**TREŚĆ POLECENIA:** Zredaguj cały poniższy materiał, zamieniając "Deployment" na "Release", a resztę pozostaw bez zmian. Nie umieszczaj w odpowiedzi obrazów.

Wpisy z położeniem elementów
====================
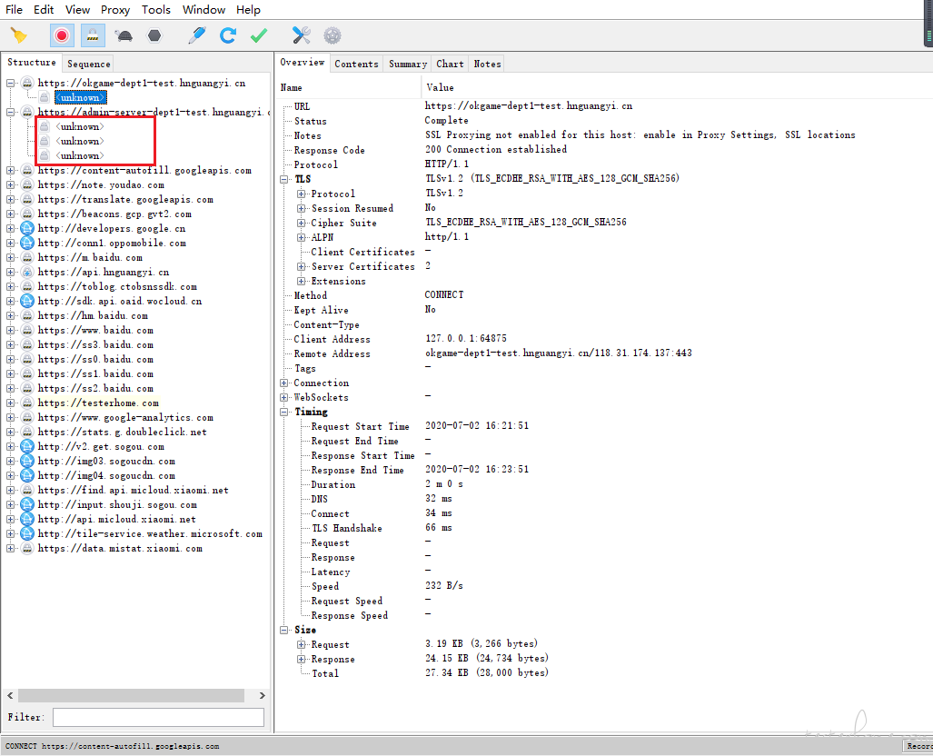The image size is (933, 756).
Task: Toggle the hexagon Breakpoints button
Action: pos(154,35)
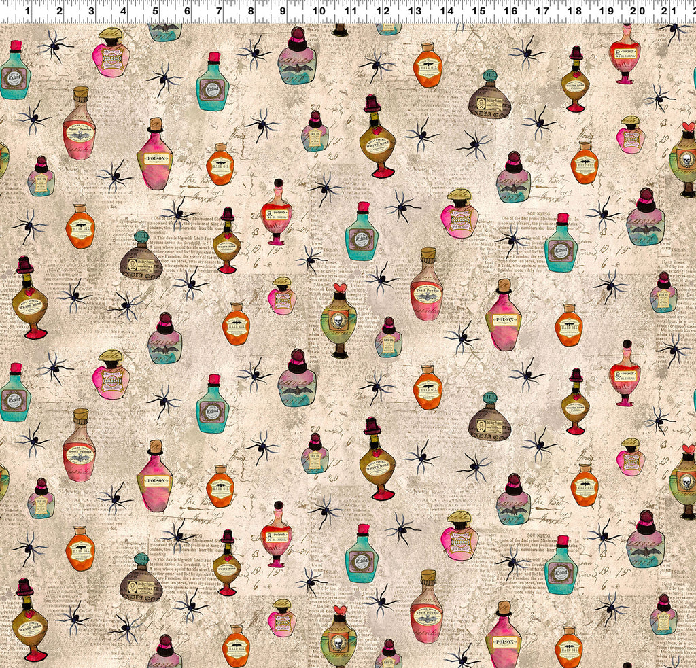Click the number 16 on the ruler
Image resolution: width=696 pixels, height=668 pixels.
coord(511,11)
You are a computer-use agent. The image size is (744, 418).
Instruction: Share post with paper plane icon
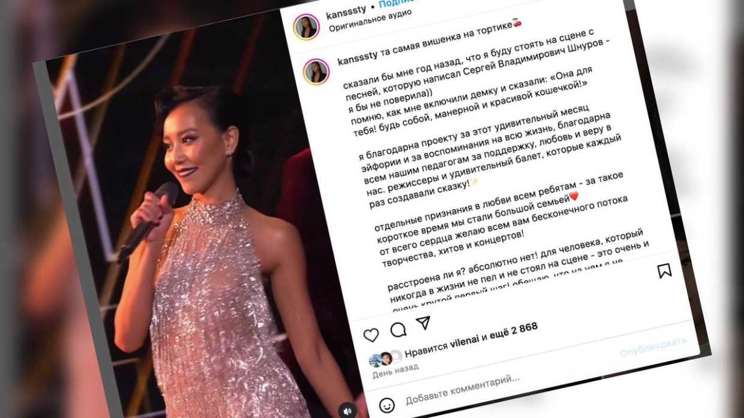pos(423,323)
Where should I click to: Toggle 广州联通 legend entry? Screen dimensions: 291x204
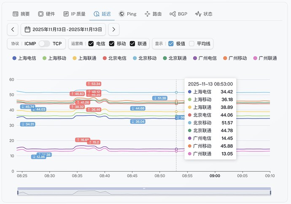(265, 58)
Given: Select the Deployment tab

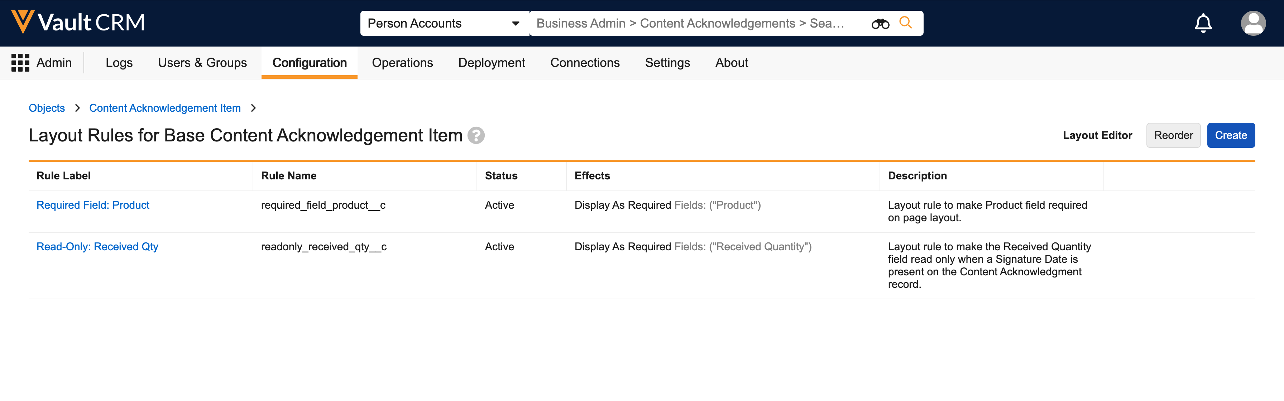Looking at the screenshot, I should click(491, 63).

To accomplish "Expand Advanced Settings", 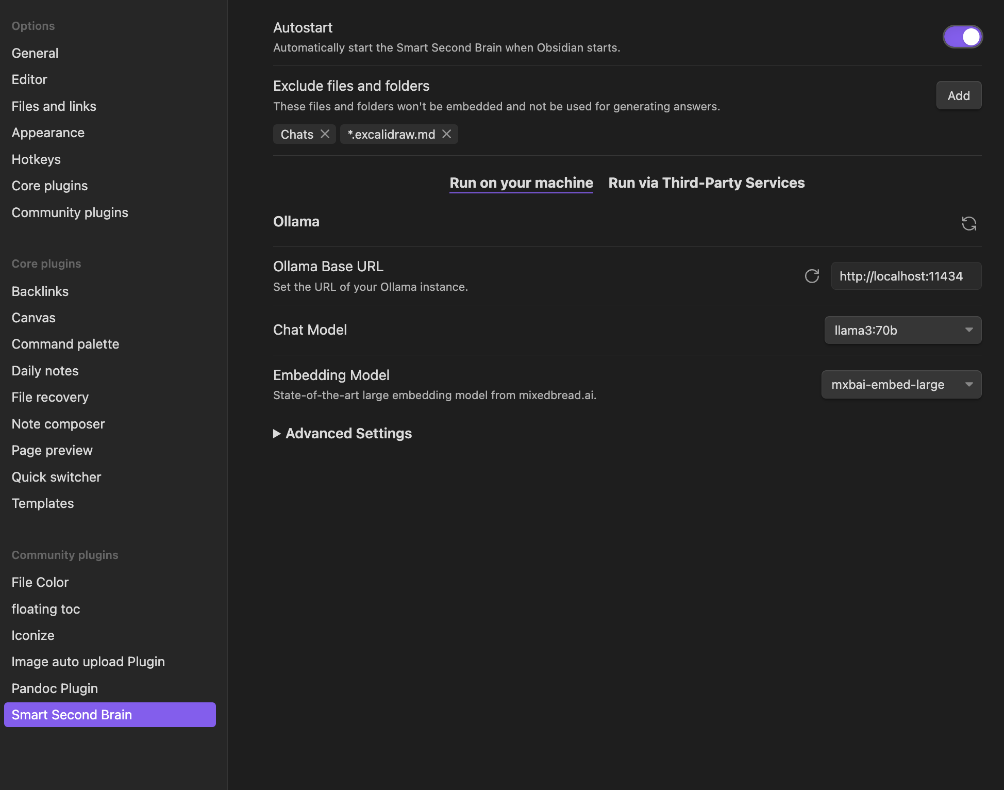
====================
**WYNIK:**
The image size is (933, 756).
Task: Toggle the hexagon Breakpoints button
Action: pos(154,35)
Click the number 16 on the ruler
Image resolution: width=696 pixels, height=668 pixels.
coord(511,11)
You are a computer-use agent. The image size is (744, 418).
Instruction: Share post with paper plane icon
pos(423,323)
Where should I click to: Toggle 广州联通 legend entry? Screen dimensions: 291x204
(265, 58)
Given: Select the Release tab

Looking at the screenshot, I should click(491, 63).

To accomplish "Expand Advanced Settings", 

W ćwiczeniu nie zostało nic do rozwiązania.